“Ein Vorschlag für Kosovo, dass Vuciq nicht ablehnen sollte”

Die renommierten Al-Jazeera Medien haben über Serbien geschrieben, die Vucinate des Angebots, das sie für die Vereinbarung mit dem Kosovo gemacht hat. Dieses Medium hat gezeigt, warum der serbische Präsident Vorschläge über Kosovo annehmen sollte, die Deutschland und Frankreich ihm angeboten haben. “Wenn es wahr ist, was der serbische Präsident Aleksandar Vuciq von [...]
Dieses Medium hat gezeigt, warum der serbische Präsident Vorschläge über Kosovo annehmen sollte, die Deutschland und Frankreich ihm angeboten haben.

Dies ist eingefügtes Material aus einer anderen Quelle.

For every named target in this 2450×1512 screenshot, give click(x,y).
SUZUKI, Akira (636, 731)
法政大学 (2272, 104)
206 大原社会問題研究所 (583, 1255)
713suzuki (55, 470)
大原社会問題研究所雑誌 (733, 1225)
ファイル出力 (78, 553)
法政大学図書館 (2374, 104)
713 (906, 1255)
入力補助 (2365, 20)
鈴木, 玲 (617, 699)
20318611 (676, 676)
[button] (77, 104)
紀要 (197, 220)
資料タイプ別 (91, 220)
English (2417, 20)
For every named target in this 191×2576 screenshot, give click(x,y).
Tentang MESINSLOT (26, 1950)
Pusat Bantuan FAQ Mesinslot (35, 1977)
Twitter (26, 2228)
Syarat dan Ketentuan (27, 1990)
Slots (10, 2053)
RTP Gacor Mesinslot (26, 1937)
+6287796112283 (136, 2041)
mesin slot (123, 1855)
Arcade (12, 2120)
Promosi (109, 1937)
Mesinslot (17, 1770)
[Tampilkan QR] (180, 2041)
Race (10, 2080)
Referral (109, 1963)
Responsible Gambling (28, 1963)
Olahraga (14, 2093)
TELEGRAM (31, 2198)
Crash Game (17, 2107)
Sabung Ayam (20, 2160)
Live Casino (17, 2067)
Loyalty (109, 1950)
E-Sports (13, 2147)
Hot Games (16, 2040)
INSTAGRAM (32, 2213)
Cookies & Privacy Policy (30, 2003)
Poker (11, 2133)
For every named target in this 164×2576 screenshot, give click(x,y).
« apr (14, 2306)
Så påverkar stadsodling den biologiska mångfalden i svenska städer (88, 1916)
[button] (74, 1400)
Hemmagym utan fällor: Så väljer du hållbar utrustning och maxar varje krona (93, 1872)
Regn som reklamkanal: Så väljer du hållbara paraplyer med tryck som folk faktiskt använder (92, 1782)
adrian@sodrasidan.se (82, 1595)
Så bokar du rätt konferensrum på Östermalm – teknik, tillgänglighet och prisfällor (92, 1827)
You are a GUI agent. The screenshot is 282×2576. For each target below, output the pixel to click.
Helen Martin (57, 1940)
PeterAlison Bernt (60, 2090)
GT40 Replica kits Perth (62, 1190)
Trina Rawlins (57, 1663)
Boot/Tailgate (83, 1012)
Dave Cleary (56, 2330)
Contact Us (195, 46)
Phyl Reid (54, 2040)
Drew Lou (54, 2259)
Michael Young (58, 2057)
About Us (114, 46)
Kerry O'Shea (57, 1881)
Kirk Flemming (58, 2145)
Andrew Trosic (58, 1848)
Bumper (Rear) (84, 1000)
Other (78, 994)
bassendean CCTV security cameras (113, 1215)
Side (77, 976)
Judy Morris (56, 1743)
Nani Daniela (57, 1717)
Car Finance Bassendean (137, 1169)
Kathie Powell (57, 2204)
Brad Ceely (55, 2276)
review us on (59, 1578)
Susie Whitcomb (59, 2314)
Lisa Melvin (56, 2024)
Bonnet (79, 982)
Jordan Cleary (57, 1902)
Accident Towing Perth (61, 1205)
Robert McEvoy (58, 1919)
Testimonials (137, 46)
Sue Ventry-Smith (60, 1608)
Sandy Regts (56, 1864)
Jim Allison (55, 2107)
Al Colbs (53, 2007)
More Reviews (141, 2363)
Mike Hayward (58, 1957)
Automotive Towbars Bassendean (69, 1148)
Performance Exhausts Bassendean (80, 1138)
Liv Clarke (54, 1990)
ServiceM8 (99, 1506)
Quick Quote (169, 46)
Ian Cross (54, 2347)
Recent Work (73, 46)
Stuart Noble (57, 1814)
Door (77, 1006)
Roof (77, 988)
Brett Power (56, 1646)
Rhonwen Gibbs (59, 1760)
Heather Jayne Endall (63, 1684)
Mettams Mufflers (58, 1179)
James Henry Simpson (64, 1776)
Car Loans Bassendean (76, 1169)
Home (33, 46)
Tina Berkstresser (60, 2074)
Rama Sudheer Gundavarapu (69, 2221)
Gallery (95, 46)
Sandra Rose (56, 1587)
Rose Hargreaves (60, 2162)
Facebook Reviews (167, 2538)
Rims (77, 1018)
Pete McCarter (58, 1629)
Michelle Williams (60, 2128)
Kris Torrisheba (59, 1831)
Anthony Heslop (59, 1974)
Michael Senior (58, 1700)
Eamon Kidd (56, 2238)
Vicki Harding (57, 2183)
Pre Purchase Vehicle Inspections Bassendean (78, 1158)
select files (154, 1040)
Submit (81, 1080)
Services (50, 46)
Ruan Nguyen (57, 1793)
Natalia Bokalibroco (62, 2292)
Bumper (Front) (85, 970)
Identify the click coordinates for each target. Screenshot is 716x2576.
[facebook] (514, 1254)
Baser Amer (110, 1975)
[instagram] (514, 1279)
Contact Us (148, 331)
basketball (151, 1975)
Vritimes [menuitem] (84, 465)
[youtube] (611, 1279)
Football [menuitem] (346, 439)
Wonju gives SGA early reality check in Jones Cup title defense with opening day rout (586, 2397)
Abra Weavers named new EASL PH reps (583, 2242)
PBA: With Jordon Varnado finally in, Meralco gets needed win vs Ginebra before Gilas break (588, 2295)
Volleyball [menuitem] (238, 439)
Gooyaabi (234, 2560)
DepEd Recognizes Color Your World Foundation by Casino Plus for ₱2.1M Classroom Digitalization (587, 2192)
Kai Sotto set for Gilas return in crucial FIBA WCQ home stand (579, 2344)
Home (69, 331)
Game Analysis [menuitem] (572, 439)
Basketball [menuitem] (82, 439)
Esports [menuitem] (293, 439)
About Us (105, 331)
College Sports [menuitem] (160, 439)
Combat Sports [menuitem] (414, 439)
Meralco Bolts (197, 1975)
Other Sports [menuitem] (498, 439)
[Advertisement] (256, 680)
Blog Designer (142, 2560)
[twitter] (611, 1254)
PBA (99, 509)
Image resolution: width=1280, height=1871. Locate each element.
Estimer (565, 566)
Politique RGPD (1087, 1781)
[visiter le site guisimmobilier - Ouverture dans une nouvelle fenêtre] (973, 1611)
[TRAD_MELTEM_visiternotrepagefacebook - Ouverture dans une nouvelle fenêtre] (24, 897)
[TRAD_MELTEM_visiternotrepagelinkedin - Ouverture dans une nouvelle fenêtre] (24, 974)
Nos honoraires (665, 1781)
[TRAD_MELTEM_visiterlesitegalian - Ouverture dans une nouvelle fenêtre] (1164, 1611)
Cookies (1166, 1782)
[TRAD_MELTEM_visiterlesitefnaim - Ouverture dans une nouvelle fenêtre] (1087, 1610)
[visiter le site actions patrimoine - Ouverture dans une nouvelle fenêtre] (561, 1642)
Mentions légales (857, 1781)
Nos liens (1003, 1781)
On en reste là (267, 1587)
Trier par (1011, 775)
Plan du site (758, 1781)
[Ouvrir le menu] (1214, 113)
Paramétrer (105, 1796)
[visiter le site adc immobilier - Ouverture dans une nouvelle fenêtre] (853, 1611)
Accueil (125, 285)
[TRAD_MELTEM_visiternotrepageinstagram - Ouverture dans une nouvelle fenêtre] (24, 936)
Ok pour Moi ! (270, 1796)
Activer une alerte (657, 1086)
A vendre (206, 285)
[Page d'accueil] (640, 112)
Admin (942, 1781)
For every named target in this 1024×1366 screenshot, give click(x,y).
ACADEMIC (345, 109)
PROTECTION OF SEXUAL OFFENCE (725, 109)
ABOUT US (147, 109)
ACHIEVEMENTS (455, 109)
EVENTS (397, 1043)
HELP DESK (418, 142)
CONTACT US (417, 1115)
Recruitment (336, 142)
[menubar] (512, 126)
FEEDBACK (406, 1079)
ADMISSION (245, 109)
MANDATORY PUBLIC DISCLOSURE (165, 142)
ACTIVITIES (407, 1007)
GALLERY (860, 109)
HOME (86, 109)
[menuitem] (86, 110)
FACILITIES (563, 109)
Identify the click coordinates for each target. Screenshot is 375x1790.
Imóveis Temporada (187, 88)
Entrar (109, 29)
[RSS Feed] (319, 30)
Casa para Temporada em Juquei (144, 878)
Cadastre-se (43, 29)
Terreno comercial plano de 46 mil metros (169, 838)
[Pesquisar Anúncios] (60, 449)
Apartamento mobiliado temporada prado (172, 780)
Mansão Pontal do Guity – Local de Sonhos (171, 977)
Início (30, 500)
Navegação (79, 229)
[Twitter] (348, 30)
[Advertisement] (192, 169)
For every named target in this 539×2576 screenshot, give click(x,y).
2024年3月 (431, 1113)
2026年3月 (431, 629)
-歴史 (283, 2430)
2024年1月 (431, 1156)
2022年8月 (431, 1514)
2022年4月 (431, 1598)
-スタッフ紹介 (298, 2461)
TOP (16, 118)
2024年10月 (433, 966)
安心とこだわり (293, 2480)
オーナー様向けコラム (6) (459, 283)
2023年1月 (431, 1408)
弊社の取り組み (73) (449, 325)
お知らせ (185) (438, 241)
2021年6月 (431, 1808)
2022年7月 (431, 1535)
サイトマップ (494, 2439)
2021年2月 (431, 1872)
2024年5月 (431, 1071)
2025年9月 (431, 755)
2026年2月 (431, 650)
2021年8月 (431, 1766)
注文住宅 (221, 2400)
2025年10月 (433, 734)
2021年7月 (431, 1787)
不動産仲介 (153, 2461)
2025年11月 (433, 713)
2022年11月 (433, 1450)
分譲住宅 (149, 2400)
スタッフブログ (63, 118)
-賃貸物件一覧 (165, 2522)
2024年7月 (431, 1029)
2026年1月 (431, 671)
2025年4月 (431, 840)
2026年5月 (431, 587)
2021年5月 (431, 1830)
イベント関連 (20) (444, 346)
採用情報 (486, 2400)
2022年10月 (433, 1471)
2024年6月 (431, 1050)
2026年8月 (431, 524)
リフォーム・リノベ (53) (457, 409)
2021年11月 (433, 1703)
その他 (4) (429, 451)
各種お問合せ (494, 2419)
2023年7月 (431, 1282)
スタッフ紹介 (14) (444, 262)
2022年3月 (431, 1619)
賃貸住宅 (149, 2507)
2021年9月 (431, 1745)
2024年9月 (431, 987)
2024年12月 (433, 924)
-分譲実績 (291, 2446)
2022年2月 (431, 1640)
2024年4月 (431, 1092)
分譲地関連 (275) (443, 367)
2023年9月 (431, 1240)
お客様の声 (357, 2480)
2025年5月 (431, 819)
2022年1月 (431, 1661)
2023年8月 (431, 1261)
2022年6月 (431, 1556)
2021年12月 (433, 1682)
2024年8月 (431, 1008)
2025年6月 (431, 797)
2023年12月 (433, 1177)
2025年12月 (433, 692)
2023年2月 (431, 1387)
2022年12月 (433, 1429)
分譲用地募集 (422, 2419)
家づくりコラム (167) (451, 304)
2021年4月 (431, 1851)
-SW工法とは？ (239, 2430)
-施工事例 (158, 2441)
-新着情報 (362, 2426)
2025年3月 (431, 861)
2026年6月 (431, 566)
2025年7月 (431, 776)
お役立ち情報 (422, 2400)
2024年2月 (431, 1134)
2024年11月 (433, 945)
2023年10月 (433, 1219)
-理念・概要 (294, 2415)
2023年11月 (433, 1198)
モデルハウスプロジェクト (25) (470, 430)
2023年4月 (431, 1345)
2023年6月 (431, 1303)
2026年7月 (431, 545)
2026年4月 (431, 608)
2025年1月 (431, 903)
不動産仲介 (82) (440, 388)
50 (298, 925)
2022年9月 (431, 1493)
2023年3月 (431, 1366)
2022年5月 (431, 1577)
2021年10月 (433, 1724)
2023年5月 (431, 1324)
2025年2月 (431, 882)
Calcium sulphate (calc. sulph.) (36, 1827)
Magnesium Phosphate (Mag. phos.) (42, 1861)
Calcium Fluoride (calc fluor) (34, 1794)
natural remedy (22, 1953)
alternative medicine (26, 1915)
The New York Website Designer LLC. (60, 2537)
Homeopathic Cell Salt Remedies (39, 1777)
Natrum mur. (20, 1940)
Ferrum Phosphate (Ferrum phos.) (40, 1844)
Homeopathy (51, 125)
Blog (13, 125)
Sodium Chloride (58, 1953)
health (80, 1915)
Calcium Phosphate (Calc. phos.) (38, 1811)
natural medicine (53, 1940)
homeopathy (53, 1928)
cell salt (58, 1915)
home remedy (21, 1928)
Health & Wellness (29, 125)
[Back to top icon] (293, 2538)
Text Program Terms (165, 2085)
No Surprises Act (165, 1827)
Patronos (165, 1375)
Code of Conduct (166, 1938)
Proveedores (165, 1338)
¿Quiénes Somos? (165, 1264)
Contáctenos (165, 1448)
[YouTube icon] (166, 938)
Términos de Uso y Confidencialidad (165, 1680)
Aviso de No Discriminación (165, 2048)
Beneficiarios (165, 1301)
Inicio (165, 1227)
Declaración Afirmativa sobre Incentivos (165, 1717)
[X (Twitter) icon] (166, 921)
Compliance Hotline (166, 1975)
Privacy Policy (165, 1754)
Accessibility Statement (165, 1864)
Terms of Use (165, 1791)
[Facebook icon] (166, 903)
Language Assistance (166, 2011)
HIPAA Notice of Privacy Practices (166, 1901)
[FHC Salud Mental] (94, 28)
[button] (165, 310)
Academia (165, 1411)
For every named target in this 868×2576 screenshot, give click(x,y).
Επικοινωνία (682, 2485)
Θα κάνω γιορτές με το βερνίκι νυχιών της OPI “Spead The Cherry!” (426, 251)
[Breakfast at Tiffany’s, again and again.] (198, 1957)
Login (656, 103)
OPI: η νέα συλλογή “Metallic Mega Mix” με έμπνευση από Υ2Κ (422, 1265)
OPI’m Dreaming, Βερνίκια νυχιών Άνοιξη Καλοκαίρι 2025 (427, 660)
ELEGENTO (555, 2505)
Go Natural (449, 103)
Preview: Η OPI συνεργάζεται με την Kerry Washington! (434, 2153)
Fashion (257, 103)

“Wenn es wahr ist, was der serbische Präsident Aleksandar Vuciq dem Volk erklärt hat und sich mit dem gemeinsamen Vorschlag Deutschlands und Frankreichs befasst, das Kosovo-Problem zu lösen, dann sollte Serbien ernsthaft denken. Nicht-Papier, das Vuciq nicht empfangen wollte, hat bereits einen offiziellen Vorschlag gemacht”, schreibt Al Jazeera.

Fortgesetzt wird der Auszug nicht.